Singapore Airlines, which scrapped its own flights to nowhere program after criticism from environmental activists, converted a giant Airbus A380 jet into a temporary restaurant. The carrier also offers a meal delivery service.
AirAsia, meanwhile, is accelerating its digital strategy, which it considers to be a growth driver. The airline in October launched a new app which it hopes will become the “ASEAN superapp for everyone,” offering e-commerce, deliveries and payment services, as well as in-flight services.
Will mergers and acquisitions happen in the Asian aviation industry?
Some players, which were suffering even before the pandemic hit, have collapsed.
After bleeding money for years, Thai Airways International filed a petition for rehabilitation in May, with the case now in the hands of the Central Bankruptcy Court. The national flag carrier intends to begin cutting around 10% of its workforce in December now that more than 1,900 employees have signed up for an immediate early retirement scheme.

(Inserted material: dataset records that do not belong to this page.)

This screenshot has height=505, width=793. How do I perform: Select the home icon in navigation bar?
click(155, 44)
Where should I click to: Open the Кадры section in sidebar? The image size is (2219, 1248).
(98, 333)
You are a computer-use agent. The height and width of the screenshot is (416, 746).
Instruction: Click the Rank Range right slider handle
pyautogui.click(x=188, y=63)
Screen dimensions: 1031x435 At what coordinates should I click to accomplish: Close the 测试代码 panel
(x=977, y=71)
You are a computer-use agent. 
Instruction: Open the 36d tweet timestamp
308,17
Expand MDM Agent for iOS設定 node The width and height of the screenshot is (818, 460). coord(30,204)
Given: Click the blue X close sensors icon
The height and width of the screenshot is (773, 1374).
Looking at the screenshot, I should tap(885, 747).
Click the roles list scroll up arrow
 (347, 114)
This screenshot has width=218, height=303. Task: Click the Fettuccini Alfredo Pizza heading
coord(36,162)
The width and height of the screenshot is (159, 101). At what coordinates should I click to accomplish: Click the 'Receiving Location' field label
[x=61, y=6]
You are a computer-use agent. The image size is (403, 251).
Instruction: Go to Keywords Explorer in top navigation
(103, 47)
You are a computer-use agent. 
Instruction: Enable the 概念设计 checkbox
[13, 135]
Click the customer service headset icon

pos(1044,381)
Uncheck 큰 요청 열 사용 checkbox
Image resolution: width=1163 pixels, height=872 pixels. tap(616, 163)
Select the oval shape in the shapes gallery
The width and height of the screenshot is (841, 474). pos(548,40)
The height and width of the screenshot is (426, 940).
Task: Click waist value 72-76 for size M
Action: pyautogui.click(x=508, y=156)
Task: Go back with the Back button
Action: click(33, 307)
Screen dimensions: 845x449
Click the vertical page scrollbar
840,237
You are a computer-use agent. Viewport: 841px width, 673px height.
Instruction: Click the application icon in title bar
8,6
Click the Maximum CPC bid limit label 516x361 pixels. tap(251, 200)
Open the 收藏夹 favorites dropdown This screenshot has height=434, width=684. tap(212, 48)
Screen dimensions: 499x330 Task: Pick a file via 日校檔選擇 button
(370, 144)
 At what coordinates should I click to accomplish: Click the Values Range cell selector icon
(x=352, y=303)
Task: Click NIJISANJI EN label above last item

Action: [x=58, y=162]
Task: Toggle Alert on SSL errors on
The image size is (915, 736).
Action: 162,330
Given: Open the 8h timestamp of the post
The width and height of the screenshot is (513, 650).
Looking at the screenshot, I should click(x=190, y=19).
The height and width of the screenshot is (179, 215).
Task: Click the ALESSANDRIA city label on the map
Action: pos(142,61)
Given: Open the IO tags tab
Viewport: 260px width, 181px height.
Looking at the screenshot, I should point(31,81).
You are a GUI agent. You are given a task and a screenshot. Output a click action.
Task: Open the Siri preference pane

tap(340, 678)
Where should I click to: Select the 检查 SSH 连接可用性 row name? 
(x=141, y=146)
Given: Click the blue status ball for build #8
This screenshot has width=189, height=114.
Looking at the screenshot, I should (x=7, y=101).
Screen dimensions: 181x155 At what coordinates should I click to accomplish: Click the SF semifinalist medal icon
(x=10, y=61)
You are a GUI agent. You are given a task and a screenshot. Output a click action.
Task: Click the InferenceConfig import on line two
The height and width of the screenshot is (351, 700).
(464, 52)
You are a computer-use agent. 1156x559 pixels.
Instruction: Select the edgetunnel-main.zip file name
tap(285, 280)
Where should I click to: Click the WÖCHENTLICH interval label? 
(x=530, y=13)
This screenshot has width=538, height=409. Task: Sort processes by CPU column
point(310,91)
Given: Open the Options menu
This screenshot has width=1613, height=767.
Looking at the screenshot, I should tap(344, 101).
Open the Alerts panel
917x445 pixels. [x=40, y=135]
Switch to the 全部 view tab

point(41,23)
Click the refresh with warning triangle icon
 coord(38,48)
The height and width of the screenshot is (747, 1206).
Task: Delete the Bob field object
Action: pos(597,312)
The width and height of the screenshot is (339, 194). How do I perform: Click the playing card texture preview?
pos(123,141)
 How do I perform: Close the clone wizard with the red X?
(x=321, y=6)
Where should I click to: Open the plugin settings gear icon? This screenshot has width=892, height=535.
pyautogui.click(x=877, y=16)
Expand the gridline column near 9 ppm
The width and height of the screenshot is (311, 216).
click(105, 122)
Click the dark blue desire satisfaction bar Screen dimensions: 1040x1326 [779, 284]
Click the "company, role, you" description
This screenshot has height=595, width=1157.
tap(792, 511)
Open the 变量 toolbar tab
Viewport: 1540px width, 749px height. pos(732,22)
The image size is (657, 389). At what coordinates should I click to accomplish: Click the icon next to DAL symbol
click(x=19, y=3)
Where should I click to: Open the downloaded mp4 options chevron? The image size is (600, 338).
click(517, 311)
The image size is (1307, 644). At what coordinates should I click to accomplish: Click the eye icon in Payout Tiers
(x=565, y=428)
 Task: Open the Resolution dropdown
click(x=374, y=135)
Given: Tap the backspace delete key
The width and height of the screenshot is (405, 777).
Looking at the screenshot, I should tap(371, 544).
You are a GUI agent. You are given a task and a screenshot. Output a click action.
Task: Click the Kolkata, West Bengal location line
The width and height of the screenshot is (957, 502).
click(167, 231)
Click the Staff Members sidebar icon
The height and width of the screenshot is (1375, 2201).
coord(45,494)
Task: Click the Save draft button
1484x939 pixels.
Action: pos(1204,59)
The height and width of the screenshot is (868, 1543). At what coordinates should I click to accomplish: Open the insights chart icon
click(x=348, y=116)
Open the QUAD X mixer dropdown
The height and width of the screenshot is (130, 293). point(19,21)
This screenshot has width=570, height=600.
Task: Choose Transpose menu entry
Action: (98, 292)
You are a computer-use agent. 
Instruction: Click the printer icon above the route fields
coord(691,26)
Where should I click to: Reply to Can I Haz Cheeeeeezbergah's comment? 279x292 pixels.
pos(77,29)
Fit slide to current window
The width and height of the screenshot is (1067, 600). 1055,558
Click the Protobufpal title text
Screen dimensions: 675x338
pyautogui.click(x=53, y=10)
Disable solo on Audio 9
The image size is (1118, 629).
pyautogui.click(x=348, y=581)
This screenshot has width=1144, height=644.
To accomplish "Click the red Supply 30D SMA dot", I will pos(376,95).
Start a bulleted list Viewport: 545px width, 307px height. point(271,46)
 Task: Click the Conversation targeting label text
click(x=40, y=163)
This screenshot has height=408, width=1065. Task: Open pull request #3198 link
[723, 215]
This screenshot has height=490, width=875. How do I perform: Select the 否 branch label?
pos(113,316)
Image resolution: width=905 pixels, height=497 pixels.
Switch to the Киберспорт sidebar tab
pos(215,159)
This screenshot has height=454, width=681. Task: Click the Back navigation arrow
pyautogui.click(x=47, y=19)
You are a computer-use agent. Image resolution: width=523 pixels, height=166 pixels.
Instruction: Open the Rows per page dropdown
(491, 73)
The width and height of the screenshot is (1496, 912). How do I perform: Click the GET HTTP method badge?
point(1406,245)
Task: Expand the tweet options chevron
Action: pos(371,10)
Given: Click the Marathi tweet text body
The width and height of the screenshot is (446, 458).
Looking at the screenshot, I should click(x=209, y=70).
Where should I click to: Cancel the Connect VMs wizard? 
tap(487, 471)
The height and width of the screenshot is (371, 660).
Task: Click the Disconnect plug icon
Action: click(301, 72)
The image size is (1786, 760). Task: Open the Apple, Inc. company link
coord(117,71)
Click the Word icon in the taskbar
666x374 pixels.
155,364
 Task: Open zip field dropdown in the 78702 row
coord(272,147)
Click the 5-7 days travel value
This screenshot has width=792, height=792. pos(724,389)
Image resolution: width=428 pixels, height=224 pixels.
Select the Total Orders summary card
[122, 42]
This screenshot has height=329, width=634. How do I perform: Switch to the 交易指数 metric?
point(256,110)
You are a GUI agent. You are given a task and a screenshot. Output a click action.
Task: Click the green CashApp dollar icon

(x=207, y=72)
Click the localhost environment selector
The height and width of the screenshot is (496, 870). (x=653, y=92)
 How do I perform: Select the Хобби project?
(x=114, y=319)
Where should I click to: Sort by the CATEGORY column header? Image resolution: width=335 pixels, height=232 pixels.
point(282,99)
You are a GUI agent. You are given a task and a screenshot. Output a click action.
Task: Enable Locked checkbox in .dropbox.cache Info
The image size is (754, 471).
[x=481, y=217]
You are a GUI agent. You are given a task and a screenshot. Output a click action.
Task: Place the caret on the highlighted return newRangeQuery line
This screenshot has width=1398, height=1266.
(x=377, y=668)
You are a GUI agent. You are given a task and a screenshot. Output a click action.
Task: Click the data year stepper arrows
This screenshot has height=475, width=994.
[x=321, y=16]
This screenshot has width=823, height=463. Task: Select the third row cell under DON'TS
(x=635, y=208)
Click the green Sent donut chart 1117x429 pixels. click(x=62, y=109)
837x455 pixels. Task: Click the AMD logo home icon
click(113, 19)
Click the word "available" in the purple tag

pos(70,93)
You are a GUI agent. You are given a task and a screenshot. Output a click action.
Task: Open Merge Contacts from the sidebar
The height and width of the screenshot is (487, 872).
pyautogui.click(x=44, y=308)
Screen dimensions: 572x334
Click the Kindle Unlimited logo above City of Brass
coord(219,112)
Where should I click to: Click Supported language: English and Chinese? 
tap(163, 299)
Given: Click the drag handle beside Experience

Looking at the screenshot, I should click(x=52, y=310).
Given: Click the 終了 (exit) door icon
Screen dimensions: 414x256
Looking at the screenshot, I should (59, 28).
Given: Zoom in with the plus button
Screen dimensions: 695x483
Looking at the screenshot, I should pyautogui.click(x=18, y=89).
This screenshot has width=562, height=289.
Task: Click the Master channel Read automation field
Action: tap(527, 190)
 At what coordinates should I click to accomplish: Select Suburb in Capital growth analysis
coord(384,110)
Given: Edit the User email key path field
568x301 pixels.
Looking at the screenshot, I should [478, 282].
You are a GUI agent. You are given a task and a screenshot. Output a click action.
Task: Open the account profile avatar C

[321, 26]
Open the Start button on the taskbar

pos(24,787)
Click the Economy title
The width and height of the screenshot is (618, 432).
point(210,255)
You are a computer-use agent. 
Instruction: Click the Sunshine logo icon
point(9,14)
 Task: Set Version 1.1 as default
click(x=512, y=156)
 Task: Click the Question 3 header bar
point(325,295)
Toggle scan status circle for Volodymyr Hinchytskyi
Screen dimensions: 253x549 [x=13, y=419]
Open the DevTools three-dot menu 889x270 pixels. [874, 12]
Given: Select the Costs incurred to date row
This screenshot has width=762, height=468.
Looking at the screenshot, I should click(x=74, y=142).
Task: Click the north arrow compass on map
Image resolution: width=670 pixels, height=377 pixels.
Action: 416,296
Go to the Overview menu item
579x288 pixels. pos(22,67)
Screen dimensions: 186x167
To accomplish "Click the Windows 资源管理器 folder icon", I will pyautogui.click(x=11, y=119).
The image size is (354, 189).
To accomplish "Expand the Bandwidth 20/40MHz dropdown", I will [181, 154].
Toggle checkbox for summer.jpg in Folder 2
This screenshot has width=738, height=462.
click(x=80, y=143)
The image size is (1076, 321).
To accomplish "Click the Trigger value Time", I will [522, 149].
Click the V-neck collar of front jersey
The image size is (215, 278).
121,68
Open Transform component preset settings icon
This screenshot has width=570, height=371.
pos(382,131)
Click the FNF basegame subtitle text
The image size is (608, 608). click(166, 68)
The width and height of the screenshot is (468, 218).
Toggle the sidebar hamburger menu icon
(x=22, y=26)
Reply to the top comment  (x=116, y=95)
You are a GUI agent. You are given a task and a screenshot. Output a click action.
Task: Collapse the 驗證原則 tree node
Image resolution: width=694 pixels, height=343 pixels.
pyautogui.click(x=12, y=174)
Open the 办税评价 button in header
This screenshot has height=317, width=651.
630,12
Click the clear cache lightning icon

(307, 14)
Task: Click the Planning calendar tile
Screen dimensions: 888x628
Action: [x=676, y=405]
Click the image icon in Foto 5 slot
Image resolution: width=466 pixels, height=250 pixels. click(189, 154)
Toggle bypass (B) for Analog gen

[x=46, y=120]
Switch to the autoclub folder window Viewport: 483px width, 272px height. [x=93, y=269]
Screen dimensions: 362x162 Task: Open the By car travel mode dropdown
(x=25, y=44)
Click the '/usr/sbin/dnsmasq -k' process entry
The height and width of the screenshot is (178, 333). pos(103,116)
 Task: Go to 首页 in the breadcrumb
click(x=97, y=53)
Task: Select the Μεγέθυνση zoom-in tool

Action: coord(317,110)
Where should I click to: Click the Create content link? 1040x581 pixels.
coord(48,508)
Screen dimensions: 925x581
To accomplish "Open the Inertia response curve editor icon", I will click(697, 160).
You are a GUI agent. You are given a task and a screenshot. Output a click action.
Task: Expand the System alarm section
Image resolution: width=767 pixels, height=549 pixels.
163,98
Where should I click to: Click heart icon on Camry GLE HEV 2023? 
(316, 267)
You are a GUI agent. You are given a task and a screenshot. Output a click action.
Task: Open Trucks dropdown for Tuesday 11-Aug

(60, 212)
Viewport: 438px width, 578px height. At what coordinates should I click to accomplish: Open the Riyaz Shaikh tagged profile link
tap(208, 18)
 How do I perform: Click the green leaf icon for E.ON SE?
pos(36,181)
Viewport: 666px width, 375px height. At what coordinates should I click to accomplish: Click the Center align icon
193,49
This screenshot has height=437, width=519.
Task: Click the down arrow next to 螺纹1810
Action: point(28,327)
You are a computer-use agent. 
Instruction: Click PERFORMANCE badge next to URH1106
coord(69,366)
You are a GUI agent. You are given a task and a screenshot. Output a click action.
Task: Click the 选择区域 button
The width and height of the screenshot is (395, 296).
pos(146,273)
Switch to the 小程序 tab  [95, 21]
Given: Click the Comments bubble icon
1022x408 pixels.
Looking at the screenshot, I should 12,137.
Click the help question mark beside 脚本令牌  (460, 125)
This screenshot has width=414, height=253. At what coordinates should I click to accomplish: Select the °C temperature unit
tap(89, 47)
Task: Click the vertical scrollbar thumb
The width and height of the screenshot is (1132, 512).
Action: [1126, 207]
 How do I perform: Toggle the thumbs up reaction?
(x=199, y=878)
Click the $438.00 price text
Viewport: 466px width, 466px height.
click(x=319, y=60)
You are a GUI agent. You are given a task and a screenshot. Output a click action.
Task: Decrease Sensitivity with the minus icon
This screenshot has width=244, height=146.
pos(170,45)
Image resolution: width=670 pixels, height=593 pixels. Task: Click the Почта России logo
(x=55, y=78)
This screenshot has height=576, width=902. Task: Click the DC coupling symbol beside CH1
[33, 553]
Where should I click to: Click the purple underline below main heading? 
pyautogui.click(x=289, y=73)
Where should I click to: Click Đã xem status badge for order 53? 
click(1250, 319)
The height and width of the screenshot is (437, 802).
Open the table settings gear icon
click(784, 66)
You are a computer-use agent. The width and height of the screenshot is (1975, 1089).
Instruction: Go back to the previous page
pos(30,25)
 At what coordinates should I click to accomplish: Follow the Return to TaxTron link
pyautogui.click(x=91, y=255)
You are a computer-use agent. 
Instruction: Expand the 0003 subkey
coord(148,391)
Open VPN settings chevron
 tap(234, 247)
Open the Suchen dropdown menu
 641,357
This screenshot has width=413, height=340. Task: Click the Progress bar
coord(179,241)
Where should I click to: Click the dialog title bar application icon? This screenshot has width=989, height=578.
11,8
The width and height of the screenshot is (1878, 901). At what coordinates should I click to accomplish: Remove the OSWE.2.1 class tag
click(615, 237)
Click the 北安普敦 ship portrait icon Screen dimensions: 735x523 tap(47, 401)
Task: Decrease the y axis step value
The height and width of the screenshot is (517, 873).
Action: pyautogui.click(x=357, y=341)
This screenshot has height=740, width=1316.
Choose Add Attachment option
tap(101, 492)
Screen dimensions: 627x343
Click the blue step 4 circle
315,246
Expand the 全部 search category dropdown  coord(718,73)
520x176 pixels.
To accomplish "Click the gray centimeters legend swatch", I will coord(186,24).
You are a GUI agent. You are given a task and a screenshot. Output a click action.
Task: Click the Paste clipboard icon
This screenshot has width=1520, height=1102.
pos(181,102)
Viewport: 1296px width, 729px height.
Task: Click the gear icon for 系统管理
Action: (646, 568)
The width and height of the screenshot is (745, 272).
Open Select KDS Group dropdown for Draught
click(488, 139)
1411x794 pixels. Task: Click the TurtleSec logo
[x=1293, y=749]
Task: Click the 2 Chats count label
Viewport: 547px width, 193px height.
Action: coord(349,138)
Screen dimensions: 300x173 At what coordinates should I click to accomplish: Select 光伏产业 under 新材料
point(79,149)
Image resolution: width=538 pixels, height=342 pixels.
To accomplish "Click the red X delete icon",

Cash-strapped Virgin Australia, which collapsed in April, received approval in September for its sale to U.S. private equity firm Bain Capital for $2.6 billion.
The 40-something routes formerly operated by Cathay Dragon could potentially create a new battlefield in the industry. The traffic rights of the carrier, which mostly connected Hong Kong and cities in mainland China, are to be returned to the Hong Kong government for reallocation.